KAVAS DEDE İLE İLGİLİ YAZIMIZ SES GETİRDİ..! (1)

Türkçede çok hoşuma giden bir cümle var: “Arayan mevlasını da, belasını da bulur” derler.

Kavas Dede ile ilgili araştırmalarım devam ediyor. Bulgularımı kılı kırk yararak inceledikten sonra sizlere en doğrularını ulaştırmaya çalışıyorum. Konu ile ilgilenip bana bildiklerini anlatanlara, soru sorup öğrenmek isteyenlere bugünkü yazımda cevap vermeye çalışacağım. Bu kişilere teşekkür ederim. Bugün yanıtlayacağım iki soru var. Bunlardan birincisi şu:

1) Siz “Kavas Dede” diyorsunuz, ben “Gavaz Efendi” olarak biliyorum. Kavas mı, Gavaz mı? Hangisi doğru?  Bu konuya biraz açıklık getirir mi siniz?

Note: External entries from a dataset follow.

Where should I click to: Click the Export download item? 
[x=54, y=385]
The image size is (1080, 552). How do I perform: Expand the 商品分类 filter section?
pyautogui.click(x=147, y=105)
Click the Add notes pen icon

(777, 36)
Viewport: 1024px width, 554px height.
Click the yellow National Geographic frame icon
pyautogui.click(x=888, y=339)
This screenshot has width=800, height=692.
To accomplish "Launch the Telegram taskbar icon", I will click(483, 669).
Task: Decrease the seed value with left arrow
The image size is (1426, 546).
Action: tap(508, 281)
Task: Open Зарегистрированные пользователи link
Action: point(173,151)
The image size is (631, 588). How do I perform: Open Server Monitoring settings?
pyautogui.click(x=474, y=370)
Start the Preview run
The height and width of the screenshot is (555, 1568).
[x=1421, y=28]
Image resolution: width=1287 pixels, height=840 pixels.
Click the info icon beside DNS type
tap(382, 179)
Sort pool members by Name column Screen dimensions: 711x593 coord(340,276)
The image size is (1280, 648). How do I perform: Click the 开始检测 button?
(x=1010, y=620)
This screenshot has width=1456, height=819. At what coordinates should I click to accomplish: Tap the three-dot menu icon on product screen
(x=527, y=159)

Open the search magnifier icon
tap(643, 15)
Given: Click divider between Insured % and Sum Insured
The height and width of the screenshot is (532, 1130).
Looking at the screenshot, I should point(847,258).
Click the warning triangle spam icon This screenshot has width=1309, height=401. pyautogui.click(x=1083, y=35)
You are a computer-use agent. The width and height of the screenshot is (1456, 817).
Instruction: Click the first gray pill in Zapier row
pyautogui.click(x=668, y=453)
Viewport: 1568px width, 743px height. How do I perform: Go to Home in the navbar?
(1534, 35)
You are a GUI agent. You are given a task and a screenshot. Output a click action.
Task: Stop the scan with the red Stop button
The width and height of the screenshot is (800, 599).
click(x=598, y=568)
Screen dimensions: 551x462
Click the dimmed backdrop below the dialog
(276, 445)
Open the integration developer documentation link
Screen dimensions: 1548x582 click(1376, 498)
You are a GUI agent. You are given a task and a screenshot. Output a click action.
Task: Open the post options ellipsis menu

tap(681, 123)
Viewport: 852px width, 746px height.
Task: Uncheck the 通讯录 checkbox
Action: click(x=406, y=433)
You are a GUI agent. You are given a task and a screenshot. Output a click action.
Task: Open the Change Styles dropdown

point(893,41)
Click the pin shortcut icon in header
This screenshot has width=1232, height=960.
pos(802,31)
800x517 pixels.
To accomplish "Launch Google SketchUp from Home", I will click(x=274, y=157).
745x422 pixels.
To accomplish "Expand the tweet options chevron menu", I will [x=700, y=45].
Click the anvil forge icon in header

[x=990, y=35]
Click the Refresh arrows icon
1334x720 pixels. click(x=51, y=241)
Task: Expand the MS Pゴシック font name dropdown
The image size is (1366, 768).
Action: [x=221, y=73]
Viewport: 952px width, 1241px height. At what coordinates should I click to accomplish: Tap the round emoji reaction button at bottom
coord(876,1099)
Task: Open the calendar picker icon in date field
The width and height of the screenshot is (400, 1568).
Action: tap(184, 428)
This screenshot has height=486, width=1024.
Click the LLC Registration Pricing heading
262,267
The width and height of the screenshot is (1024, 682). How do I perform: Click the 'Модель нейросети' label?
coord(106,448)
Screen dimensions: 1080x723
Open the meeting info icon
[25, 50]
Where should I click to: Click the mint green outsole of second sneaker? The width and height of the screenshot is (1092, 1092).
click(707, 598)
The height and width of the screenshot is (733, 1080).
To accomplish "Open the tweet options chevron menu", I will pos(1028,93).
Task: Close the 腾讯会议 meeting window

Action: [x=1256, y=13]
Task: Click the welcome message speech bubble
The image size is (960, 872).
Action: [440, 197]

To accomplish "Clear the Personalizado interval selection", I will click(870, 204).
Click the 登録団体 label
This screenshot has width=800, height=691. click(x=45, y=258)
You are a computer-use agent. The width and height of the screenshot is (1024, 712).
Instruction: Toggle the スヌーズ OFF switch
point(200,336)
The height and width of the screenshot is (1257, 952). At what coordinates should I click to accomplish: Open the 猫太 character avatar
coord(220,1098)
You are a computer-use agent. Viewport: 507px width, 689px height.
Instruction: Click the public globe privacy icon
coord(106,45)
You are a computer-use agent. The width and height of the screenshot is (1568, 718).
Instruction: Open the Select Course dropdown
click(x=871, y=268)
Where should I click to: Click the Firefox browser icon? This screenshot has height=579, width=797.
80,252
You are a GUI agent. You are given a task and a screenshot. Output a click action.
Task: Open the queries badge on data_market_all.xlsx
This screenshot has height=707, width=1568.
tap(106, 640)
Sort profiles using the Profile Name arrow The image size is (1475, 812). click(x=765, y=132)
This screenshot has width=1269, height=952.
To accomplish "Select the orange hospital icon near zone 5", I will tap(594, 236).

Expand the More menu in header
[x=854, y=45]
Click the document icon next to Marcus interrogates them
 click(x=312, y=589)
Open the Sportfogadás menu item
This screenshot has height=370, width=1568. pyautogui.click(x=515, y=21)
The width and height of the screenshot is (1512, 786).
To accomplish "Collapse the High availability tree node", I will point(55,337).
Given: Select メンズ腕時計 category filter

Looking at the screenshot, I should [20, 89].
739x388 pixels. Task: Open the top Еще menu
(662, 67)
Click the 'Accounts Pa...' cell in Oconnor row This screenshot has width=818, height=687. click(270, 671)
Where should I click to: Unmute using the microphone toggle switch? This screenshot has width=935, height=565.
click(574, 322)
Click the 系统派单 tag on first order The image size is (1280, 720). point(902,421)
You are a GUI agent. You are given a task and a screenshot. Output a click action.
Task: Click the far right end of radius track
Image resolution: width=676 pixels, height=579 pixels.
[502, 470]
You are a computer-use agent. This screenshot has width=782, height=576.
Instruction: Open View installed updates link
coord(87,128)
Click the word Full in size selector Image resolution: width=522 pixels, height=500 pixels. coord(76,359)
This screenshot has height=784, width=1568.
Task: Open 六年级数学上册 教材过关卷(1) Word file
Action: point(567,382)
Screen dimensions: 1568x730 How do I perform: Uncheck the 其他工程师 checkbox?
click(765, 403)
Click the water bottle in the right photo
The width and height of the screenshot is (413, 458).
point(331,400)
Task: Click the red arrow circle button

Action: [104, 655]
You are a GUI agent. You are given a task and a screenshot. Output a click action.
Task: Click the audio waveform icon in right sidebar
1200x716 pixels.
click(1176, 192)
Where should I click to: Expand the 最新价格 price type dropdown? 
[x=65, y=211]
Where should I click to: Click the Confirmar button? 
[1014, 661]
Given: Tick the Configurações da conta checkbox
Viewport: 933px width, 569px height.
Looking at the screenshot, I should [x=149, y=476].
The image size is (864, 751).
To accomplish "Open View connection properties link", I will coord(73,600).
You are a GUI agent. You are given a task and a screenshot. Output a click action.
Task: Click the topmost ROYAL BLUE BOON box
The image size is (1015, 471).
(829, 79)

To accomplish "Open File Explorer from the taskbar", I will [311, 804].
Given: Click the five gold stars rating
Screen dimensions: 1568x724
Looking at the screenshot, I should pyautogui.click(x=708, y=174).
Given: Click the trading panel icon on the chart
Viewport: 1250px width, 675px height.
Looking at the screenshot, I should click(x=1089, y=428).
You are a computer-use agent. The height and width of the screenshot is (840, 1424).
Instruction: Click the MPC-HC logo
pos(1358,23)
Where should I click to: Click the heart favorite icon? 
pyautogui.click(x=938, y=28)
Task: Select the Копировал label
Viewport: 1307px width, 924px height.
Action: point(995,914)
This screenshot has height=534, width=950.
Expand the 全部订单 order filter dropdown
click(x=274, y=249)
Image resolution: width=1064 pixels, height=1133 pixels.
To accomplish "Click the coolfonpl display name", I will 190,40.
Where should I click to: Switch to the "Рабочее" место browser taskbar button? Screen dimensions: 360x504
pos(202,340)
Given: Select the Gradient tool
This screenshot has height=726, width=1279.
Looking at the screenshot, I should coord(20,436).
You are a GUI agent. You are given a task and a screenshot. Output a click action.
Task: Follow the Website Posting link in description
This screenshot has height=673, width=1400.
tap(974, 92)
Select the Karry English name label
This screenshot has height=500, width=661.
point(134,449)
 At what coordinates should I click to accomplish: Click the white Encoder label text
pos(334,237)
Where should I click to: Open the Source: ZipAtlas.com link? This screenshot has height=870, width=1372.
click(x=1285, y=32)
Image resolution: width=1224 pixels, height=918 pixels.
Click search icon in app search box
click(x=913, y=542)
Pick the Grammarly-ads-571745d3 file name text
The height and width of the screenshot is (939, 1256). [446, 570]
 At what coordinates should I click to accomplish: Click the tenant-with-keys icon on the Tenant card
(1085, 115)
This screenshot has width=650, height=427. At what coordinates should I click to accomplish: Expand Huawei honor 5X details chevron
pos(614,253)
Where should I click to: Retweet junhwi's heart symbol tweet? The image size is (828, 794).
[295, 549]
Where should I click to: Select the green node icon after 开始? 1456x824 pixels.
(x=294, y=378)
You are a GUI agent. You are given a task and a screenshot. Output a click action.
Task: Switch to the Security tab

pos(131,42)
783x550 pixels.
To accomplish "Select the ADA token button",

• Değerli okuyucunun bu güzel sorusu konu ile alakalı ve bağlantılı olduğu için açıklamayı doğru buluyorum. Bu güzel ve  anlamlı sorusundan dolayı bu hanım kardeşimi kutluyorum. Keşke telefonunu ve adını yazsaydı konuyu daha detaylı konuşurduk. Ama ne yazık ki ya unuttu, ya da açıklamak istemedi. Her ikisi de olabilir. Bizim için soruyu soranın kimliği önemli değil, önemli olan konuya yardımcı olup katkı yapmasıdır. Çünkü böyle sorular konu ile bağıntılı olduğundan bir yenilik ve açıklık getirerek konunun daha iyi anlaşılmasını sağlıyorlar. Çünkü konuyu inceledikten sonra sizlere en doğrularını ulaştırmaya çalışıyorum. Konu ile ilgilenip bana bildiklerini anlatanlara, soru sorup öğrenmek isteyenlere bugünkü yazımda cevap vermeye çalışacağım. Bu kişilere teşekkür ederim.

Ben “KAVAS” sözcüğünü daha çok kullanıldığı, bir de Söke ve çevresinde bu şekilde söylendiği için seçtim. Benden önce yazanlarda “Kavas” olarak yazmışlar. Bilindiği gibi kavas okçu ya da silahlı muhafız veya çağdaş anlamıyla özel güvenlikçi anlamındadır. Daha geniş anlatımı bir önceki bölümde vermiştim. Şimdi gelelim “Gavaz” ya da “Gavvas” sözcüklerinin Türkçe anlamına. ”Gavvas” Arapça olup Türkçedeki çok gayretli, çalışkan kimselere bu ad verilirdi. Bu sıfat bizim dedeye de verilmiş olabilir. Zaten bizim araştırmalarımızın ana amacı da bu doğruya ulaşmaktır.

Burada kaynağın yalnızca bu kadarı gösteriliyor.